Nihar celebrated by imitating the touchdown dance of his favorite athlete, Dallas Cowboys receiver Dez Bryant, who sent a tweet congratulating the young speller. Jairam, meanwhile, took inspiration from golfer Jordan Spieth, particularly his ability to bounce back after bad shots.

"When I missed those two words, I didn't let them get to my head, and I just focused on the next word," Jairam said.

In another change, bee organizers didn't stick to a predetermined list of "championship words" for the last two or three spellers. No one will know whether the bee had harder words in reserve, but former spellers said Jairam and Nihar nailed the toughest words in recent memory.

Because the best spellers become fluent in Latin and Greek roots, the bee went to words derived from trickier or more obscure languages, including Afrikaans, Danish, Irish Gaelic, Maori and Mayan.

Jairam's winning word was Feldenkrais, which is derived from a trademark and means a system of body movements intended to ease tension.
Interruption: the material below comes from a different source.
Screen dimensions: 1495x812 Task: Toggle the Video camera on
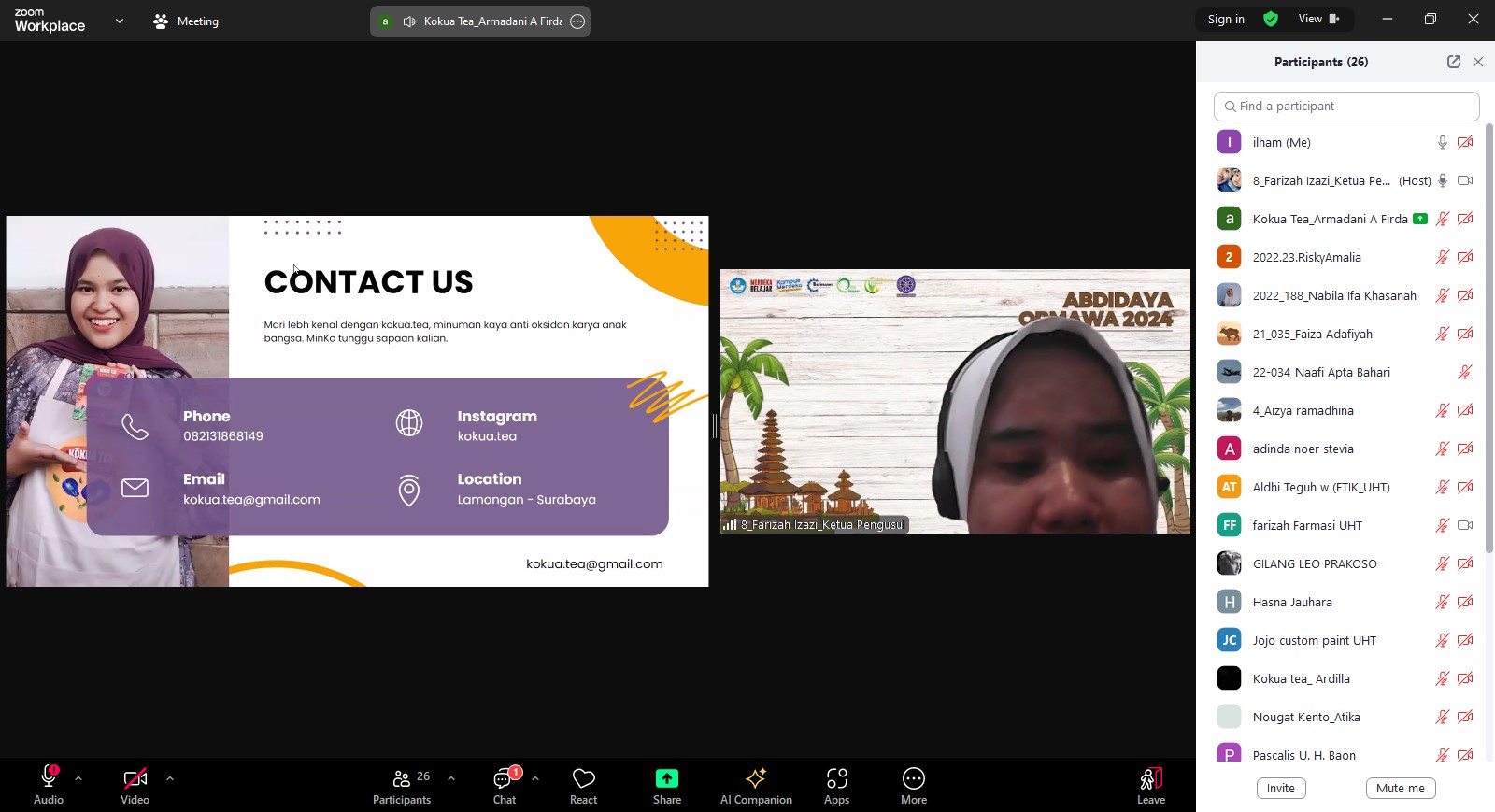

Niram won with gesellschaft, which means a mechanistic type of social relationship.

Among the words they got right: Kjeldahl, Hohenzollern, juamave, groenedael, zindiq and euchologion.
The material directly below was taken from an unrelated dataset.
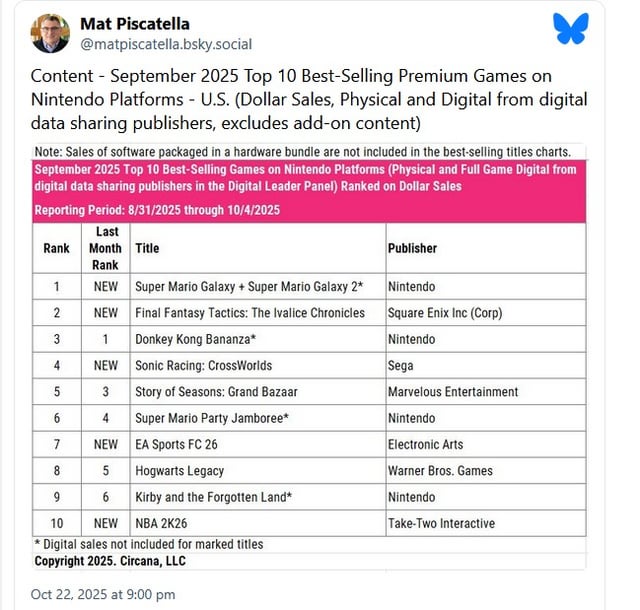The image size is (640, 610).
Task: Select the Rank column header
Action: pyautogui.click(x=57, y=248)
At his best, Nihar wowed the crowd by shouting out definitions immediately after the words were announced. He looked unbeatable. But given two chances to hold the trophy by himself, he stumbled.

Nihar was in his first bee and would have had three more years of eligibility, but he can't compete again since he won. This was the 89th bee, and while Scripps' records from early years are incomplete, the youngest known champion was Wendy Guey, who won 20 years ago at age 12. The last to win in his first attempt was Pratyush Buddiga in 2002.
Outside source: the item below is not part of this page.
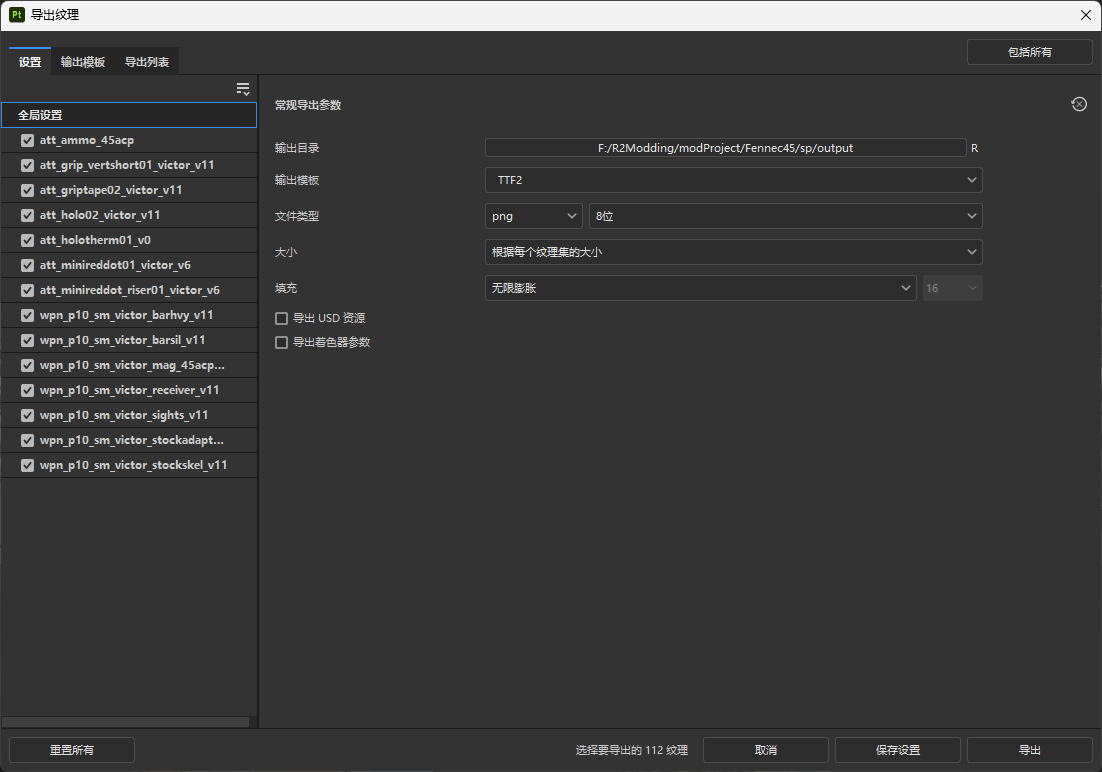Click the 包括所有 button
The image size is (1102, 772).
tap(1029, 52)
Nihar said he didn't feel pressure to become the youngest winner for two reasons. First, he never expected to win. Second, most of the crowd's attention was on an even younger speller: 6-year-old Akash Vukoti.

"He did pretty good for a first-grader," Nihar said. "He's going to go places."

Nihar and Jairam have become close friends over the past year, but Nihar said he didn't consider misspelling on purpose when he had chances to win. He just didn't know the words.

"I wanted to win, but at the same time I felt really bad for Jairam," Nihar said.

Nihar and Jairam's parents are immigrants from south India, continuing a remarkable run of success for Indian-American spellers that began in 1999 with Nupur Lala's victory, which was later featured in the documentary "Spellbound." The bee has produced Indian-American champions for nine straight years and 14 out of the last 19.

Before 2014, the bee hadn't declared co-champions in more than 50 years, but now, it seems little can be done to avoid it. The competition concluded shortly before 11 p.m., with the winners having spent seven hours on stage, and bee executive director Paige Kimble has said she wouldn't consider forcing the final spellers to keep going indefinitely.

Snehaa Kumar of Folsom, California, finished third, and Sylvie Lamontagne of Lakewood, Colorado, was fourth. Both are 13-year-old eighth-graders, meaning this year was their last chance.